La domanda semplice da porsi è la seguente: come si pensa di prevedere in tempi ravvicinati, i prossimi 4-5 anni, l’adesione di Ucraina ed eventualmente di altri Paesi candidati con lo stesso bilancio? Per tutti, basta un solo esempio, la politica agricola comune (PAC). Come si pensa di ripartire la stessa torta (oggi circa il 30% del bilancio comunitario) con l’ingresso di un Paese, l’Ucraina, che dispone di una enorme area agricola? Cosa ne penserebbero agricoltori italiani o francesi che vedrebbero ridursi, con una nuova ripartizione, le risorse attualmente a loro disposizione?
Favorire una tregua? La prova per l’Unione
Tutto si può fare. Giusto pensare a una corsia preferenziale per l’Ucraina, se l’adesione all’Ue fosse utile a raggiungere le condizioni di una tregua, un armistizio, si spera la pace, nella guerra contro la Russia. Il Presidente del Consiglio europeo, Antonio Costa ha parlato di “pushing” rispetto a negoziati accelerati.
Anche in questo caso, però, si aprirebbero serie contraddizioni e ingiustizie evidenti tra i partner di un’Unione divenuta squilibrata nelle sue fondamenta.
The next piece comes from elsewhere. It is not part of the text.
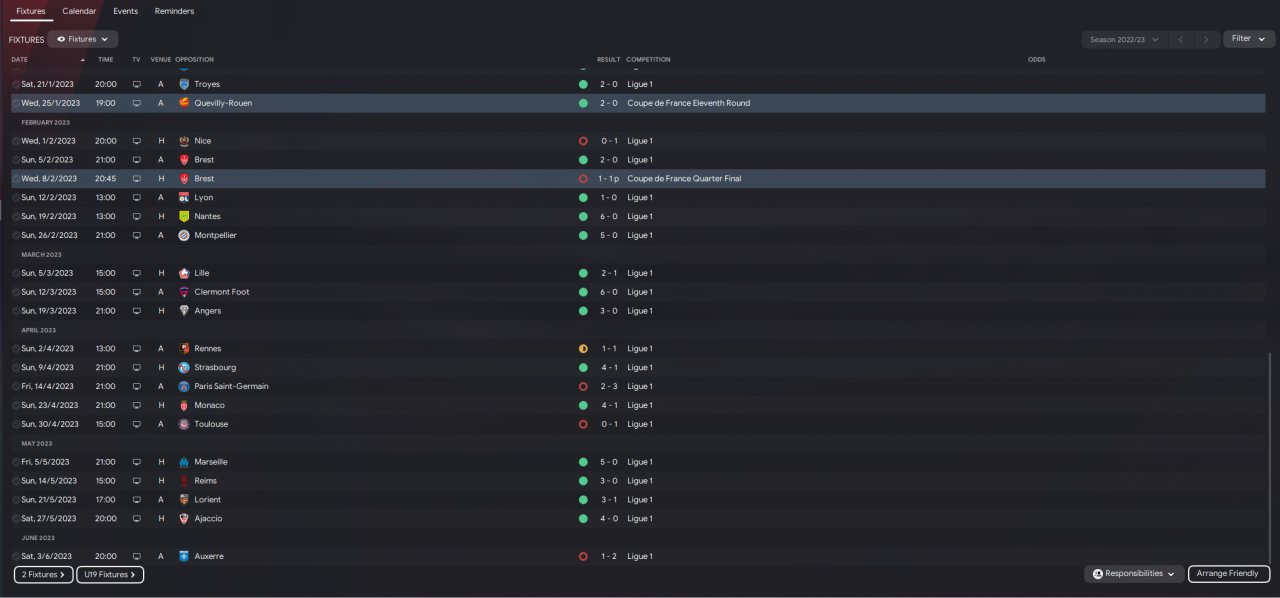The height and width of the screenshot is (598, 1280).
Task: Click the Lyon club logo
Action: point(184,198)
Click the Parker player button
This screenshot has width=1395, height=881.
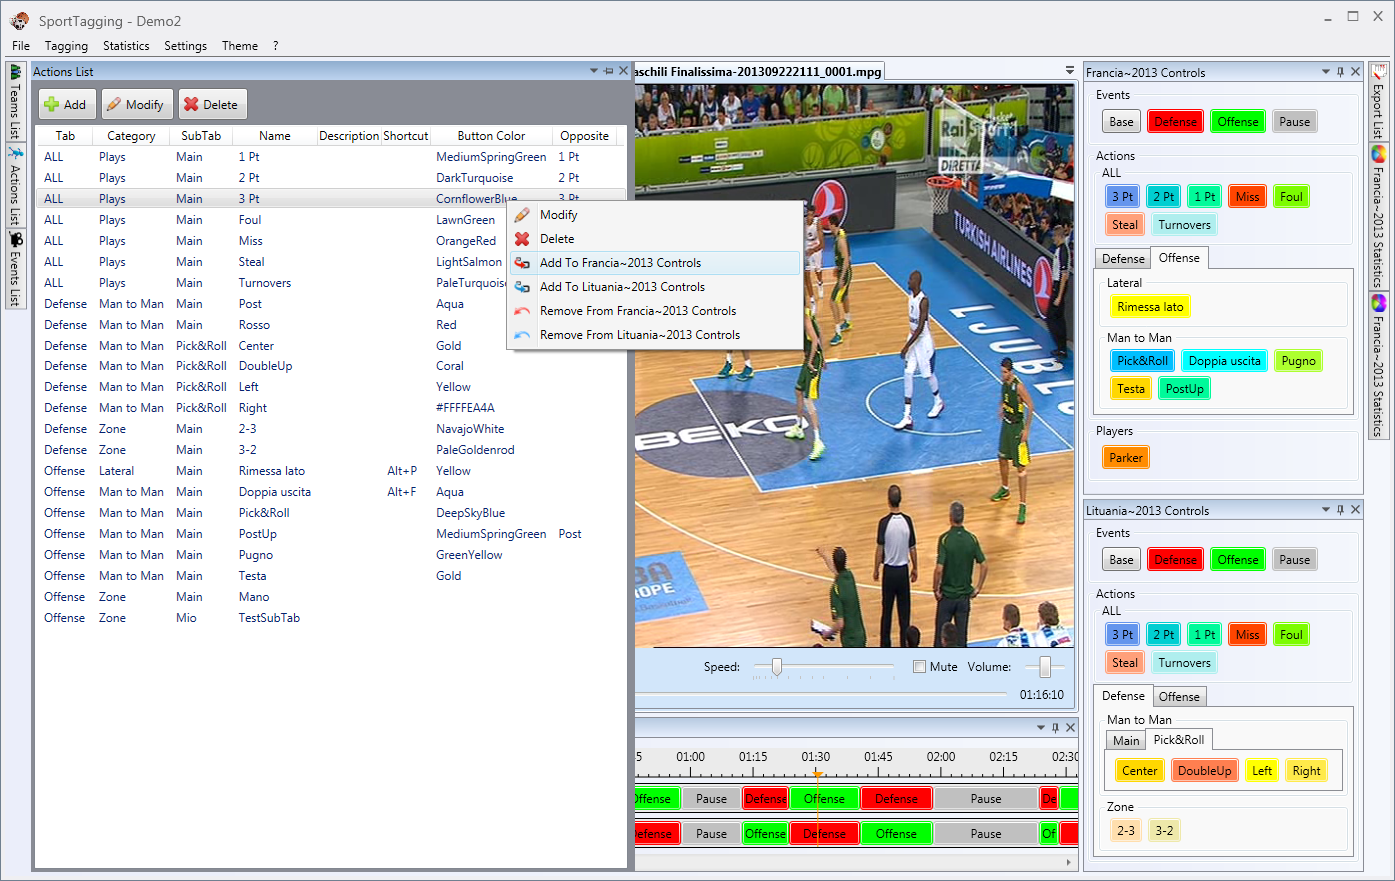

Insomma un bel pasticcio rispetto al quale si può dire che:
- va bene la previsione di un allargamento all’Ucraina (anche con procedure accelerate e la scelta di corsie preferenziali nel negoziato);
- è inevitabile il ricorso a decisioni coraggiose per la riforma delle attuali istituzioni europee per quanto riguarda il loro funzionamento (superamento dell’unanimità in essenziali campi come la politica estera quella fiscale);
- è necessaria l’adozione di un bilancio adeguato a fronteggiare il finanziamento delle politiche attuali ed altre che certamente in futuro si potrebbe ritenere di affrontare a livello comunitario.
Non si può pensare di sfuggire a questi interrogativi con artifici burocratici come quelli che la Commissione presieduta da Ursula von der Leyn sta cercando di mettere in pratica accentrando la gestione delle risorse del “magro“ bilancio europeo per affidarlo ad un negoziato bilaterale con i singoli Stati nazionali e, contemporaneamente, prospettare una promessa di allargamento in tempi rapidi.
Non si può pensare, infine, di mascherare le prossime adesioni all’Ue con l’inevitabile allargamento della Nato. Sarebbe l’inizio di un definitivo smarrimento della sua vocazione originale che è quella di “mettere in comune” istituzioni, politiche e risorse.
Una dura prova aspetta, dunque, l’Unione europea. Certamente deve far di tutto per essere protagonista di trattative e negoziati che contribuiscano a portare la pace in Ucraina. Ma anche per questo, al tempo stesso, deve fare passi in avanti coraggiosi verso l’integrazione. Una prova di maturità di cui oggi non si vedono segni adeguati.